= Samuel Dugard =

English divine

Samuel Dugard (1645?–1697), was an English divine.

==Life==
Dugard, son of Thomas Dugard, M.A., rector of Barford, Warwickshire, by Anne his wife, was born at Warwick in or about 1645, his father being at the time headmaster of Warwick Grammar School. At the beginning of 1661, when about sixteen years of age, he entered Trinity College, Oxford, as a commoner, but was admitted a scholar on 30 May 1662, and graduated B.A. on 20 October 1664. Then taking orders, he was elected to a fellowship in June 1667, proceeding M.A. on the following 31 October. He subsequently became rector of Forton, Staffordshire, and on 2 January 1696–7 was collated to the prebend of Pipa Minor alias Prees in Lichfield Cathedral.

He died at Forton in the spring of the same year. He left a family of five sons and five daughters.
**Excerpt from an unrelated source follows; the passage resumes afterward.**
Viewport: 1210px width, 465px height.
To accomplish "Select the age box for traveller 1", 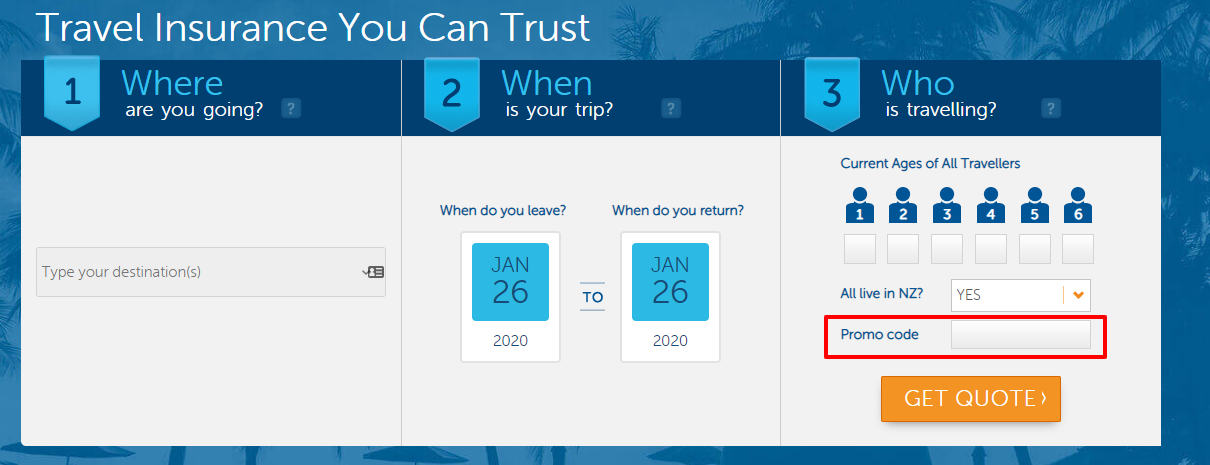I will click(860, 249).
A street in Barford (Dugard Place) is named after this family.

==Works==
Dugard published:

- The True Nature of the Divine Law, and of Disobedience thereunto; in Nine Discourses, tending to show, in the one a Loveliness, in the other a Deformity, by way of Dialogue between Theophilus and Eubulus, London, 1687.
- A Discourse concerning many Children, in which the Prejudices against a numerous Offspring are removed, and the Objections answered, in a Letter to a Friend, London, 1695.
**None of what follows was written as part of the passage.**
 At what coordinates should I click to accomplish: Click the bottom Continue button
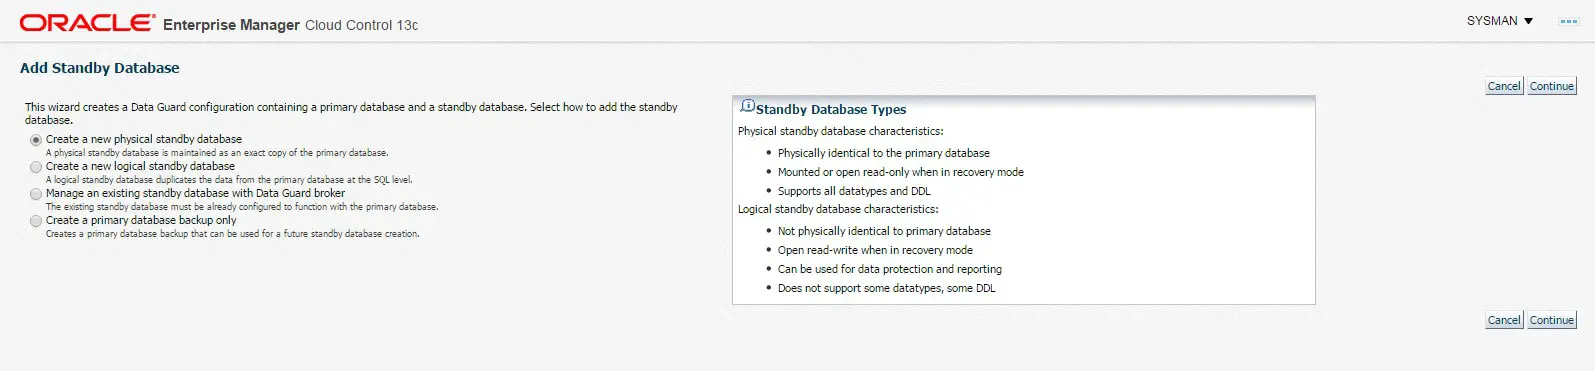(1551, 320)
Anthony Wood also ascribes to him The Marriages of Cousin Germans vindicated from the Censures of Unlawfulnesse and Inexpediency. Being a Letter written to his much Honour'd T. D. [without author's name], Oxford, 1673, and comments that it is "mostly taken, as 'tis said, from Dr. Jer. Taylor's book called Ductor Dubitantium, &c." In November 1674 Dugard sent to Ralph Bathurst, then vice-chancellor of Oxford, a Relation concerning a strange Kind of Bleeding in a Little Child at Lilleshall in Shropshire, which was printed in Philosophical Transactions.